===== Data records

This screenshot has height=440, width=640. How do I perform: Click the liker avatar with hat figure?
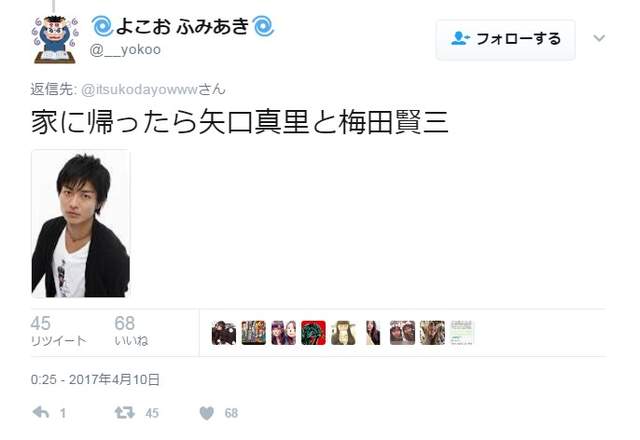coord(343,333)
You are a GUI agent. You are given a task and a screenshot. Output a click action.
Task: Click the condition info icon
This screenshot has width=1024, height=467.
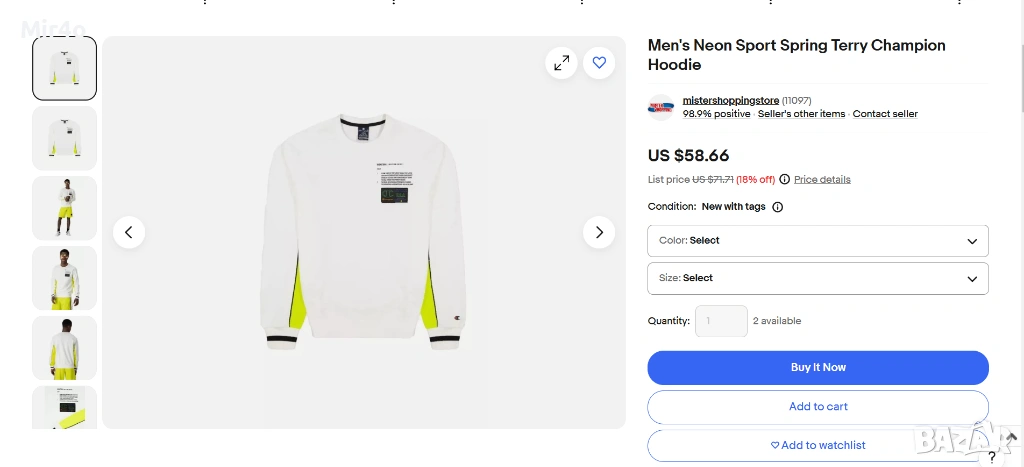778,207
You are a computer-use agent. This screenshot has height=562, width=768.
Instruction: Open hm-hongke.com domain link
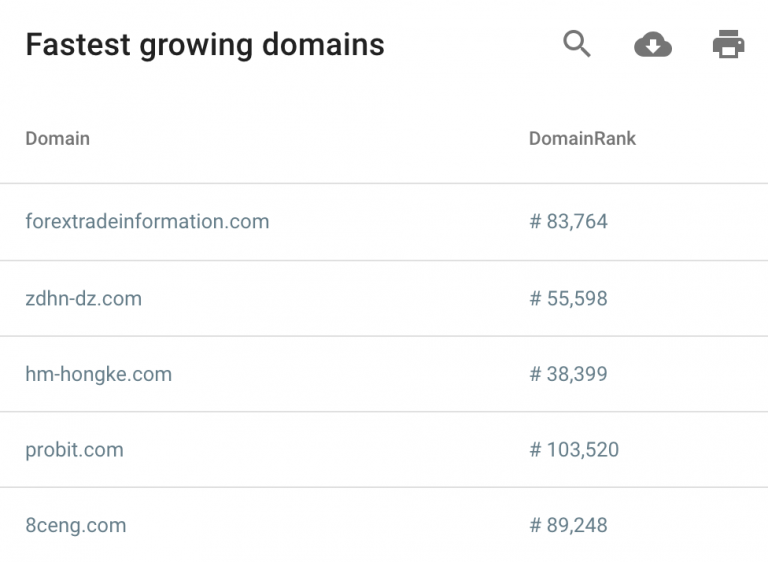[x=99, y=374]
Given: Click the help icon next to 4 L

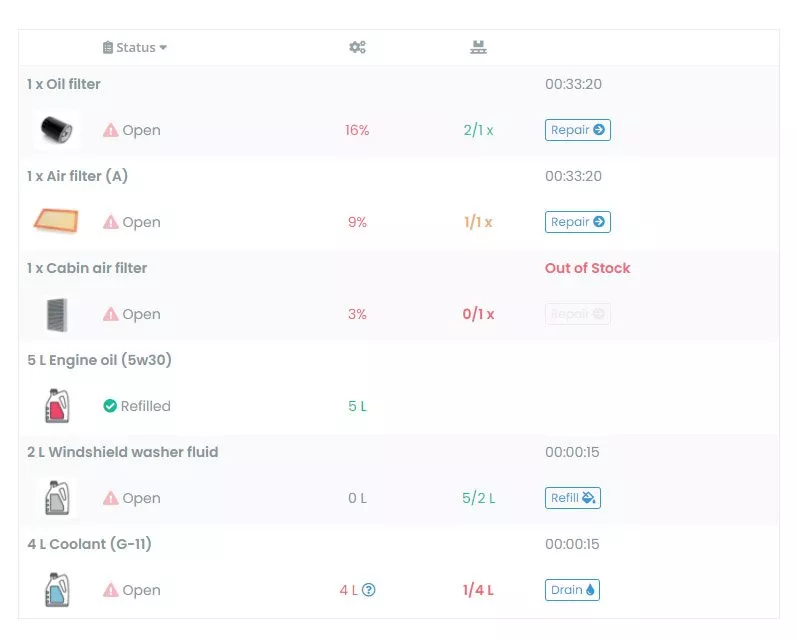Looking at the screenshot, I should coord(369,590).
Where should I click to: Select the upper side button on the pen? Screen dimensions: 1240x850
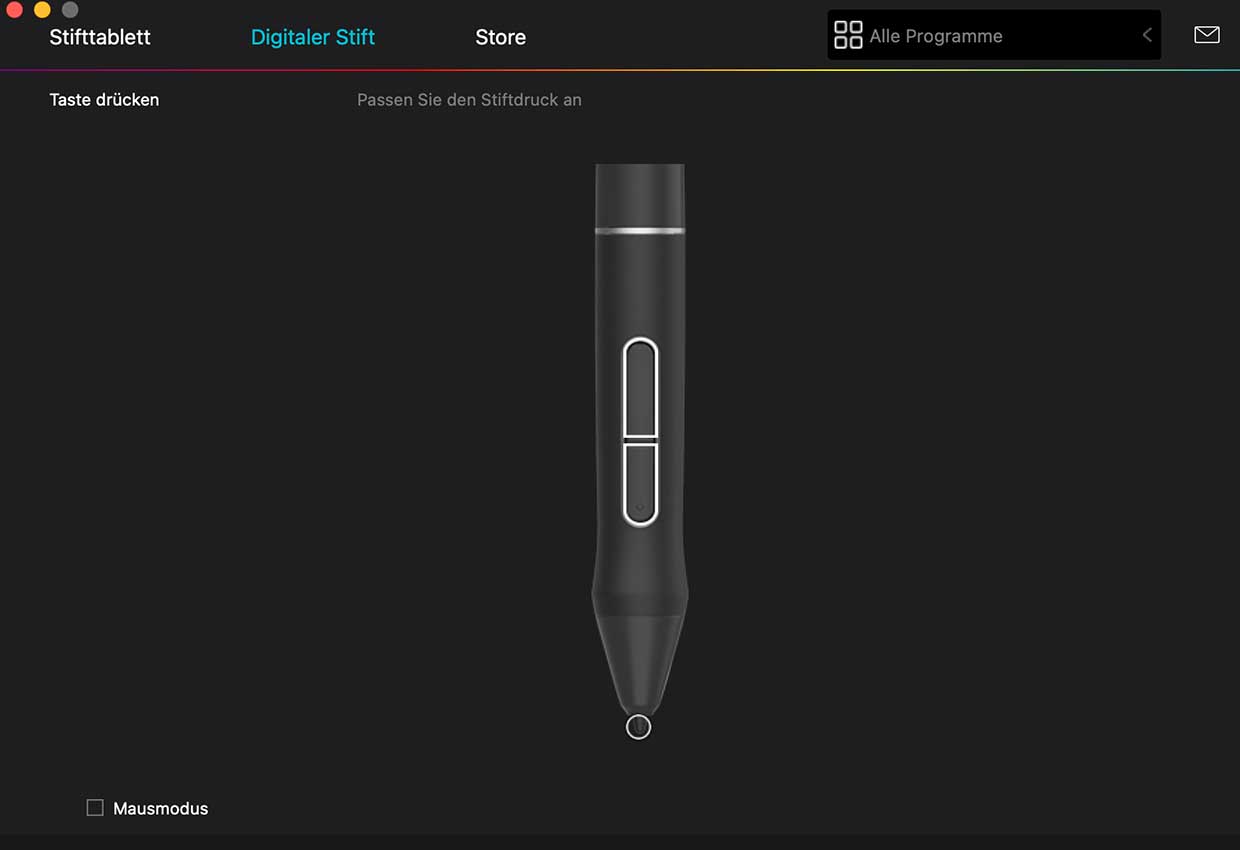pyautogui.click(x=640, y=388)
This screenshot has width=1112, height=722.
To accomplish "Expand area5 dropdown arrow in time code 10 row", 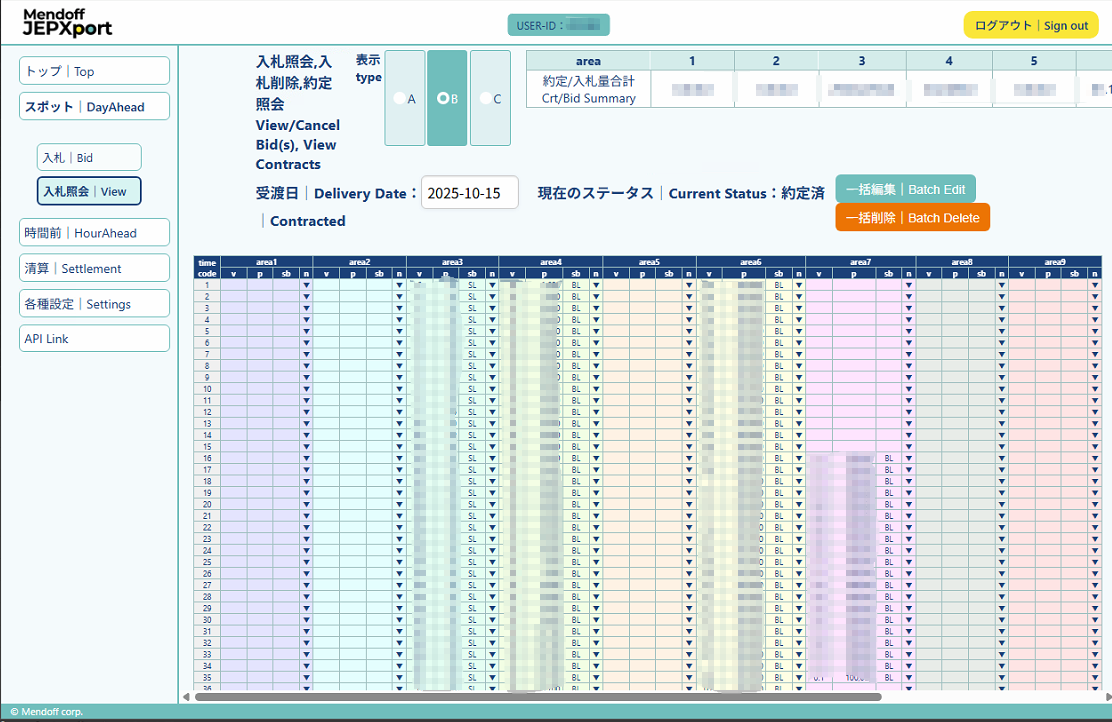I will [x=689, y=389].

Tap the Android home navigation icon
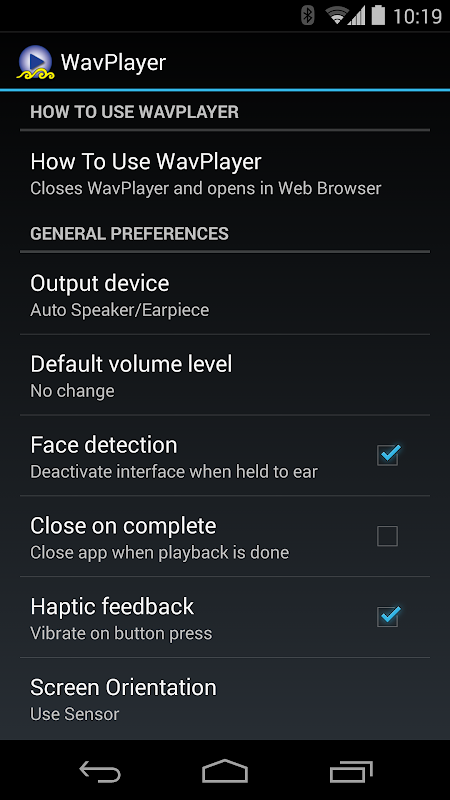(225, 771)
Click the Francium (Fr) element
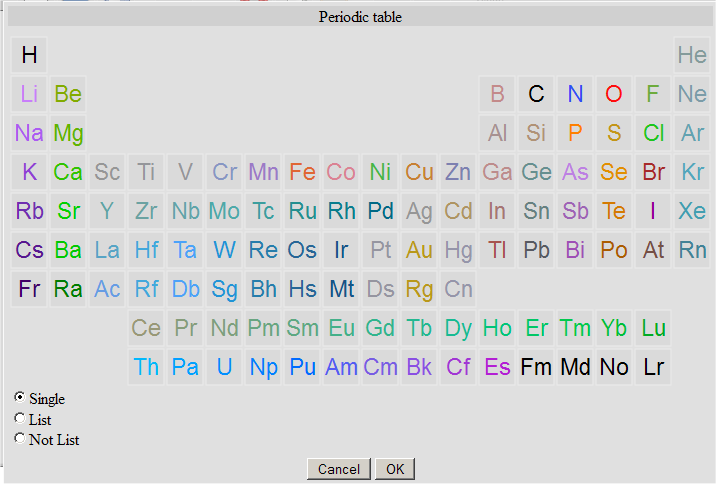The image size is (716, 484). click(29, 289)
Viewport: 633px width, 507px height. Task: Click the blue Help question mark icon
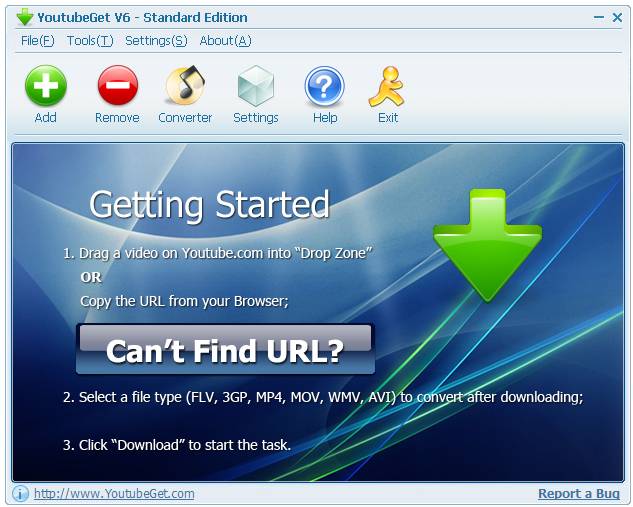click(x=325, y=86)
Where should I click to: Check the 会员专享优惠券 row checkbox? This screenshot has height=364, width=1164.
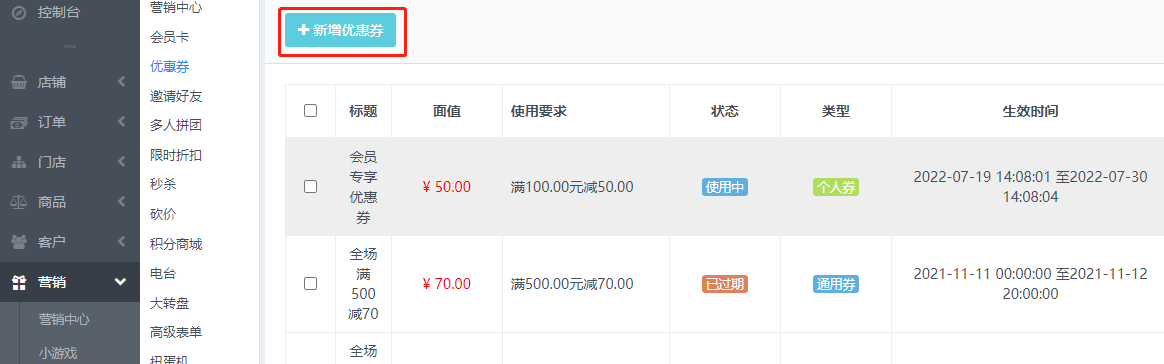(x=310, y=186)
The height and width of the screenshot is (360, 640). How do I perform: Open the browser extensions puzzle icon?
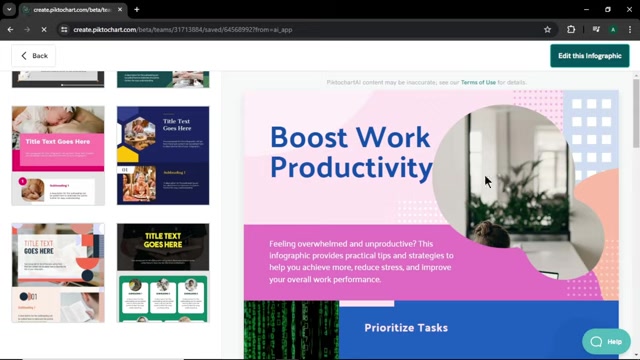click(571, 29)
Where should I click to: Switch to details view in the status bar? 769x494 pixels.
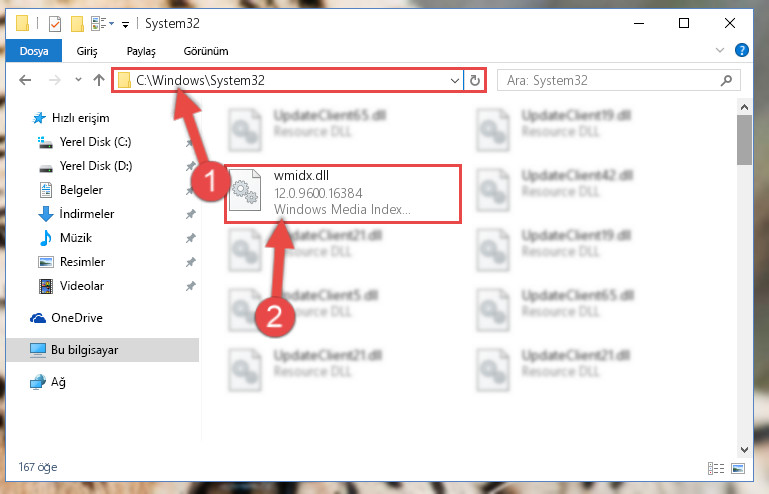click(x=716, y=468)
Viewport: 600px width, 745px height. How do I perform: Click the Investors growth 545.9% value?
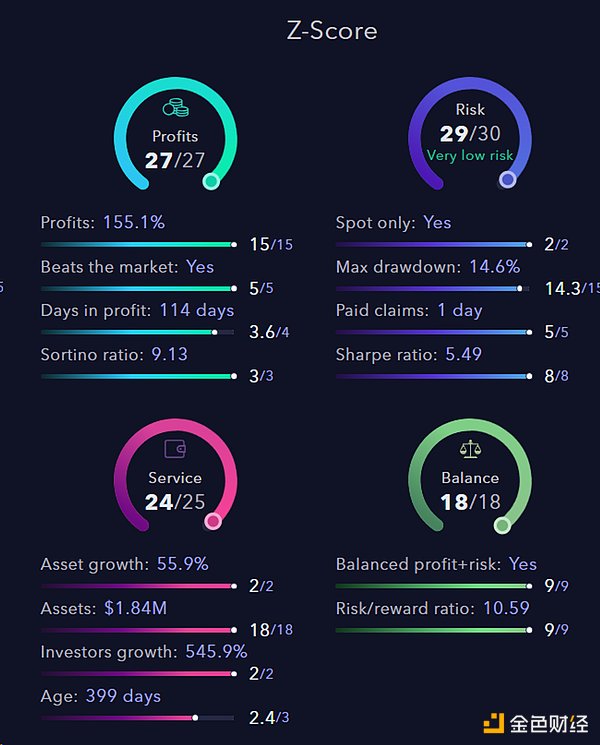pyautogui.click(x=216, y=652)
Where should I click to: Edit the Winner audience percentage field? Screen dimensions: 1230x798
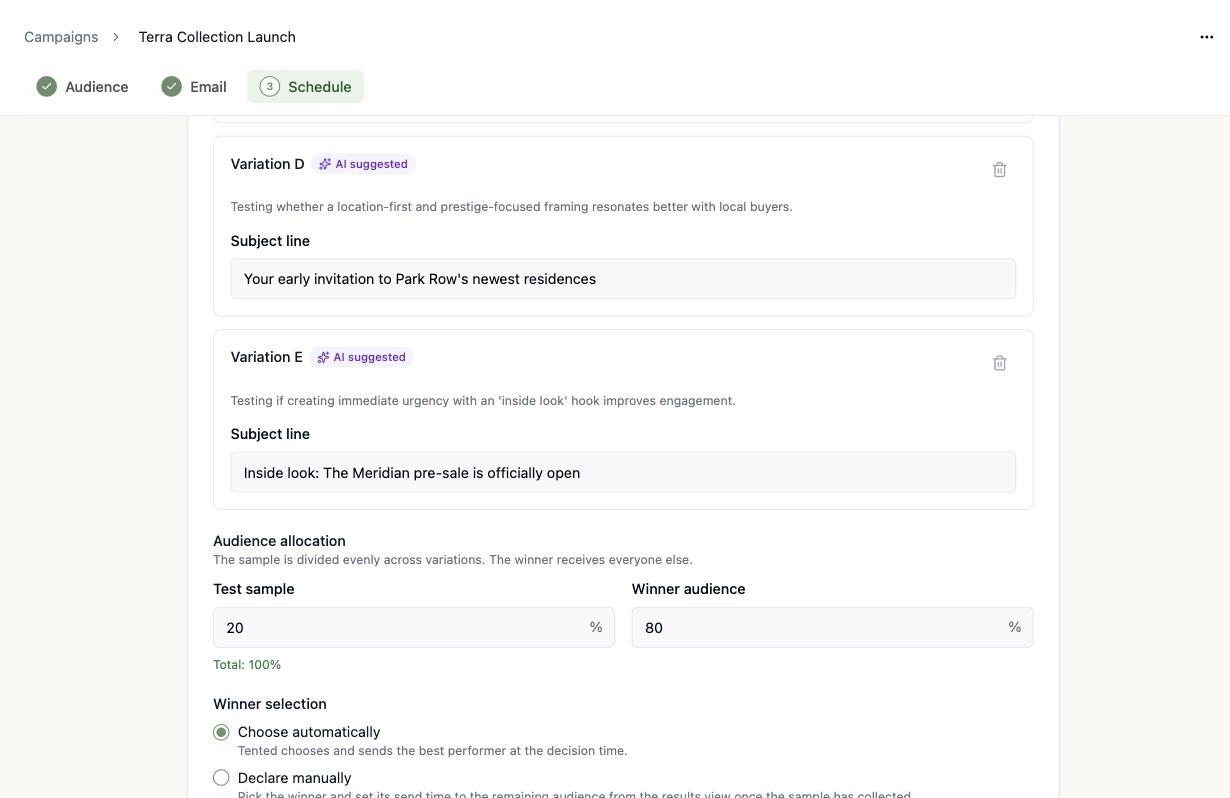832,627
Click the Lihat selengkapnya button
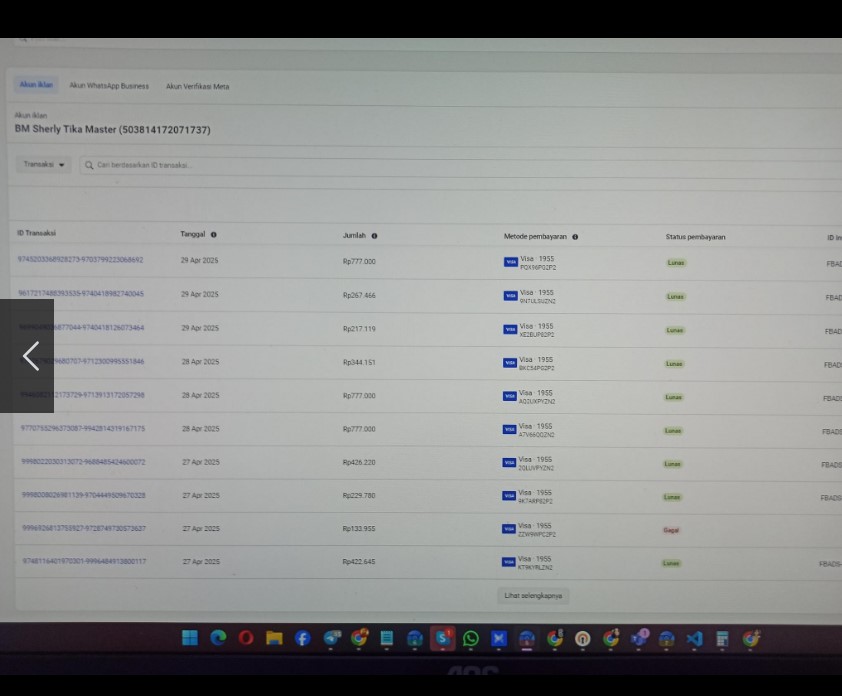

==========

Assignment:
Could you filter the entries above for lines holding the string "agent" and copy them?

Exercise solution:
You are a GUI agent. You are given a task and a screenshot. Output a click action.
You are a computer-use agent. This screenshot has height=562, width=768.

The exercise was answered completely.